[Extracted data entries]

═══

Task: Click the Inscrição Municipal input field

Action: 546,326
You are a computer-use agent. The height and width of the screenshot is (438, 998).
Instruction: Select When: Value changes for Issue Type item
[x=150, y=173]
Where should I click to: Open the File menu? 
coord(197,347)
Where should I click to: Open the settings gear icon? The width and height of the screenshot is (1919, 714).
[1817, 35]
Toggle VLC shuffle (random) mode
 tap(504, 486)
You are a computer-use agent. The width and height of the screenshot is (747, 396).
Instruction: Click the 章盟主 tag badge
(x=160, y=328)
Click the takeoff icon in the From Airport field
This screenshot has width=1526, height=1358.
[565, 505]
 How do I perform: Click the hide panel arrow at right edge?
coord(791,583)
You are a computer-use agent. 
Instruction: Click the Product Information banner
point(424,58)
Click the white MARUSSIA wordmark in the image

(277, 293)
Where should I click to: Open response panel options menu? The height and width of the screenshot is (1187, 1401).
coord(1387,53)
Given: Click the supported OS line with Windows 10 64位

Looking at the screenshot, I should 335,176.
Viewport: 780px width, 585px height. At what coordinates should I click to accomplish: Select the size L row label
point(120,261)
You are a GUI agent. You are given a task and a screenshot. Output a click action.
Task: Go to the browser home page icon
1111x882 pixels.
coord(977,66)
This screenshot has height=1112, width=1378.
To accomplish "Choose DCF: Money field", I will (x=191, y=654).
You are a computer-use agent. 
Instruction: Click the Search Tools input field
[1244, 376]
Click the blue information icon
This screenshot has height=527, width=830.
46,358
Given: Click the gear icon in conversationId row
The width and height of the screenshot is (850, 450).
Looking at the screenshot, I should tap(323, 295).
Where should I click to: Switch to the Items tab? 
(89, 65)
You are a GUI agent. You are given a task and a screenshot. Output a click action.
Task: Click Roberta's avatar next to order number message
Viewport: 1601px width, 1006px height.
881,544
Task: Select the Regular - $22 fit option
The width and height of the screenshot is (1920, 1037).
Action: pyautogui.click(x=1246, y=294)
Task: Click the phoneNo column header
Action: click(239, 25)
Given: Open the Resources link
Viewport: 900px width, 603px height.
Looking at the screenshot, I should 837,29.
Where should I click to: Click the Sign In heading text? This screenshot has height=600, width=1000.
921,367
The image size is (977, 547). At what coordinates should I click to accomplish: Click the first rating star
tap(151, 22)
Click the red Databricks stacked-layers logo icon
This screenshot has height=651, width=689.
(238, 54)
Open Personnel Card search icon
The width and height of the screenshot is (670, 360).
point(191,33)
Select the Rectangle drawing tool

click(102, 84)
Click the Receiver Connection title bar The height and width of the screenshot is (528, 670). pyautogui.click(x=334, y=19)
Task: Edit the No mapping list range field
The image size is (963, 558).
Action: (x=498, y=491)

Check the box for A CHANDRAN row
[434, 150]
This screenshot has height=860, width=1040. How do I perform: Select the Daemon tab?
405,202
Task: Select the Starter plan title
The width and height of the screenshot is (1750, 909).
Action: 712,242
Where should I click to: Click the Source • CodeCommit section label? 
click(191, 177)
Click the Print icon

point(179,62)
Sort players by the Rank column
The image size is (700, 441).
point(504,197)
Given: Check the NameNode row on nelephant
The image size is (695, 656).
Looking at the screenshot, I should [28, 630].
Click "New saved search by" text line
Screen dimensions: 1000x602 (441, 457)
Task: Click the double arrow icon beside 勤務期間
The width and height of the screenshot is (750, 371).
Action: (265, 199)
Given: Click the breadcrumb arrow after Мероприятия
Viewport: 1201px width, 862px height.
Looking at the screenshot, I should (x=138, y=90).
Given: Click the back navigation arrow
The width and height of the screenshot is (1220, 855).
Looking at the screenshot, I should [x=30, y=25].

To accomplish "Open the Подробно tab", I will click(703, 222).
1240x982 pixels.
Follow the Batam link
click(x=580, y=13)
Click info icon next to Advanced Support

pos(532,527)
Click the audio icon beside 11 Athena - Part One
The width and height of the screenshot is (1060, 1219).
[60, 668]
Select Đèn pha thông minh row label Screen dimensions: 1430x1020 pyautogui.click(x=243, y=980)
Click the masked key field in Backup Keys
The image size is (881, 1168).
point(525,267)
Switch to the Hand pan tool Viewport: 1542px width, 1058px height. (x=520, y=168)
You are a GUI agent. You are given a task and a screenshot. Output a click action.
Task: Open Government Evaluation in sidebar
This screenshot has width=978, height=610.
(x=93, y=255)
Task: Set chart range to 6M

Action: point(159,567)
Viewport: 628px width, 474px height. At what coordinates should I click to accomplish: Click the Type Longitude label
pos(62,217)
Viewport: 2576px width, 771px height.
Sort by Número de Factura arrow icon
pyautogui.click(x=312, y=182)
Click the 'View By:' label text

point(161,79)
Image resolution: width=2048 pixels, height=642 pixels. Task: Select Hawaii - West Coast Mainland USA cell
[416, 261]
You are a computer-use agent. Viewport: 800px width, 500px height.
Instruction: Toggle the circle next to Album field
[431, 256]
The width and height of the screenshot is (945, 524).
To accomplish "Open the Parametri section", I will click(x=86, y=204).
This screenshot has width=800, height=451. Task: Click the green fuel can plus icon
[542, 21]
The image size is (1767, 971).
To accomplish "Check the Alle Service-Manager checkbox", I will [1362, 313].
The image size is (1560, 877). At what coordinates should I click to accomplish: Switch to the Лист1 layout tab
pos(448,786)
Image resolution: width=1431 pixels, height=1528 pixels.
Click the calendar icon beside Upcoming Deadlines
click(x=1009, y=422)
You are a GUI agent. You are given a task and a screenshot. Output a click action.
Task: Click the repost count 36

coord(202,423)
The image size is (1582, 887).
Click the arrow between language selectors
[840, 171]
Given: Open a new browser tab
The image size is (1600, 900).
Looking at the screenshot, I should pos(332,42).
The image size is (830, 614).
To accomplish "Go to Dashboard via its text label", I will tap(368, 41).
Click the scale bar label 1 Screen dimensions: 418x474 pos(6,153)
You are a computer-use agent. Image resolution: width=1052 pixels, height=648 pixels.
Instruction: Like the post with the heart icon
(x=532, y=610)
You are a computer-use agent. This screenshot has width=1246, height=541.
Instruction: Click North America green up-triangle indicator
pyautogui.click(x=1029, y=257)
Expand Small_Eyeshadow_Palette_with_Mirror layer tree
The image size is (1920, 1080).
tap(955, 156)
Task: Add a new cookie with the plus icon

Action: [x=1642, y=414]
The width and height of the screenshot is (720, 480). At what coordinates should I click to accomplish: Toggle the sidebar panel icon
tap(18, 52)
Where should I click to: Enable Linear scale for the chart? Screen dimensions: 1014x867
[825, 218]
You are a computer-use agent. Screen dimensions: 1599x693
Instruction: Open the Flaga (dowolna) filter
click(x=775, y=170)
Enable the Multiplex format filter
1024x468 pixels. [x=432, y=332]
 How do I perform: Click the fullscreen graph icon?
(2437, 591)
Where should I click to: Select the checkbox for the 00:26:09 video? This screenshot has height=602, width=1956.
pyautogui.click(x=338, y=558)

═══

WHAT YOU HAVE TO DO:
Output every line above so that it reads exactly as before.

REPLY:
Task: Click the Inscrição Municipal input field

Action: 546,326
You are a computer-use agent. The height and width of the screenshot is (438, 998).
Instruction: Select When: Value changes for Issue Type item
[x=150, y=173]
Where should I click to: Open the File menu? 
coord(197,347)
Where should I click to: Open the settings gear icon? The width and height of the screenshot is (1919, 714).
[1817, 35]
Toggle VLC shuffle (random) mode
 tap(504, 486)
You are a computer-use agent. The width and height of the screenshot is (747, 396).
Instruction: Click the 章盟主 tag badge
(x=160, y=328)
Click the takeoff icon in the From Airport field
This screenshot has width=1526, height=1358.
[565, 505]
 How do I perform: Click the hide panel arrow at right edge?
coord(791,583)
You are a computer-use agent. 
Instruction: Click the Product Information banner
point(424,58)
Click the white MARUSSIA wordmark in the image

(277, 293)
Where should I click to: Open response panel options menu? The height and width of the screenshot is (1187, 1401).
coord(1387,53)
Given: Click the supported OS line with Windows 10 64位

Looking at the screenshot, I should 335,176.
Viewport: 780px width, 585px height. At what coordinates should I click to accomplish: Select the size L row label
point(120,261)
You are a GUI agent. You are given a task and a screenshot. Output a click action.
Task: Go to the browser home page icon
1111x882 pixels.
coord(977,66)
This screenshot has height=1112, width=1378.
To accomplish "Choose DCF: Money field", I will (x=191, y=654).
You are a computer-use agent. 
Instruction: Click the Search Tools input field
[1244, 376]
Click the blue information icon
This screenshot has height=527, width=830.
46,358
Given: Click the gear icon in conversationId row
The width and height of the screenshot is (850, 450).
Looking at the screenshot, I should tap(323, 295).
Where should I click to: Switch to the Items tab? 
(89, 65)
You are a GUI agent. You are given a task and a screenshot. Output a click action.
Task: Click Roberta's avatar next to order number message
Viewport: 1601px width, 1006px height.
881,544
Task: Select the Regular - $22 fit option
The width and height of the screenshot is (1920, 1037).
Action: pyautogui.click(x=1246, y=294)
Task: Click the phoneNo column header
Action: click(239, 25)
Given: Open the Resources link
Viewport: 900px width, 603px height.
Looking at the screenshot, I should 837,29.
Where should I click to: Click the Sign In heading text? This screenshot has height=600, width=1000.
921,367
The image size is (977, 547). At what coordinates should I click to accomplish: Click the first rating star
tap(151, 22)
Click the red Databricks stacked-layers logo icon
This screenshot has height=651, width=689.
(238, 54)
Open Personnel Card search icon
The width and height of the screenshot is (670, 360).
point(191,33)
Select the Rectangle drawing tool

click(102, 84)
Click the Receiver Connection title bar The height and width of the screenshot is (528, 670). pyautogui.click(x=334, y=19)
Task: Edit the No mapping list range field
The image size is (963, 558).
Action: (x=498, y=491)

Check the box for A CHANDRAN row
[434, 150]
This screenshot has height=860, width=1040. How do I perform: Select the Daemon tab?
405,202
Task: Select the Starter plan title
The width and height of the screenshot is (1750, 909).
Action: 712,242
Where should I click to: Click the Source • CodeCommit section label? 
click(191, 177)
Click the Print icon

point(179,62)
Sort players by the Rank column
The image size is (700, 441).
point(504,197)
Given: Check the NameNode row on nelephant
The image size is (695, 656).
Looking at the screenshot, I should [28, 630].
Click "New saved search by" text line
Screen dimensions: 1000x602 (441, 457)
Task: Click the double arrow icon beside 勤務期間
The width and height of the screenshot is (750, 371).
Action: (265, 199)
Given: Click the breadcrumb arrow after Мероприятия
Viewport: 1201px width, 862px height.
Looking at the screenshot, I should (x=138, y=90).
Given: Click the back navigation arrow
The width and height of the screenshot is (1220, 855).
Looking at the screenshot, I should [x=30, y=25].

To accomplish "Open the Подробно tab", I will click(703, 222).
1240x982 pixels.
Follow the Batam link
click(x=580, y=13)
Click info icon next to Advanced Support

pos(532,527)
Click the audio icon beside 11 Athena - Part One
The width and height of the screenshot is (1060, 1219).
[60, 668]
Select Đèn pha thông minh row label Screen dimensions: 1430x1020 pyautogui.click(x=243, y=980)
Click the masked key field in Backup Keys
The image size is (881, 1168).
point(525,267)
Switch to the Hand pan tool Viewport: 1542px width, 1058px height. (x=520, y=168)
You are a GUI agent. You are given a task and a screenshot. Output a click action.
Task: Open Government Evaluation in sidebar
This screenshot has width=978, height=610.
(x=93, y=255)
Task: Set chart range to 6M

Action: point(159,567)
Viewport: 628px width, 474px height. At what coordinates should I click to accomplish: Click the Type Longitude label
pos(62,217)
Viewport: 2576px width, 771px height.
Sort by Número de Factura arrow icon
pyautogui.click(x=312, y=182)
Click the 'View By:' label text

point(161,79)
Image resolution: width=2048 pixels, height=642 pixels. Task: Select Hawaii - West Coast Mainland USA cell
[416, 261]
You are a computer-use agent. Viewport: 800px width, 500px height.
Instruction: Toggle the circle next to Album field
[431, 256]
The width and height of the screenshot is (945, 524).
To accomplish "Open the Parametri section", I will click(x=86, y=204).
This screenshot has width=800, height=451. Task: Click the green fuel can plus icon
[542, 21]
The image size is (1767, 971).
To accomplish "Check the Alle Service-Manager checkbox", I will [1362, 313].
The image size is (1560, 877). At what coordinates should I click to accomplish: Switch to the Лист1 layout tab
pos(448,786)
Image resolution: width=1431 pixels, height=1528 pixels.
Click the calendar icon beside Upcoming Deadlines
click(x=1009, y=422)
You are a GUI agent. You are given a task and a screenshot. Output a click action.
Task: Click the repost count 36

coord(202,423)
The image size is (1582, 887).
Click the arrow between language selectors
[840, 171]
Given: Open a new browser tab
The image size is (1600, 900).
Looking at the screenshot, I should pos(332,42).
The image size is (830, 614).
To accomplish "Go to Dashboard via its text label", I will tap(368, 41).
Click the scale bar label 1 Screen dimensions: 418x474 pos(6,153)
You are a computer-use agent. Image resolution: width=1052 pixels, height=648 pixels.
Instruction: Like the post with the heart icon
(x=532, y=610)
You are a computer-use agent. This screenshot has width=1246, height=541.
Instruction: Click North America green up-triangle indicator
pyautogui.click(x=1029, y=257)
Expand Small_Eyeshadow_Palette_with_Mirror layer tree
The image size is (1920, 1080).
tap(955, 156)
Task: Add a new cookie with the plus icon

Action: [x=1642, y=414]
The width and height of the screenshot is (720, 480). At what coordinates should I click to accomplish: Toggle the sidebar panel icon
tap(18, 52)
Where should I click to: Enable Linear scale for the chart? Screen dimensions: 1014x867
[825, 218]
You are a computer-use agent. Screen dimensions: 1599x693
Instruction: Open the Flaga (dowolna) filter
click(x=775, y=170)
Enable the Multiplex format filter
1024x468 pixels. [x=432, y=332]
 How do I perform: Click the fullscreen graph icon?
(2437, 591)
Where should I click to: Select the checkbox for the 00:26:09 video? This screenshot has height=602, width=1956.
pyautogui.click(x=338, y=558)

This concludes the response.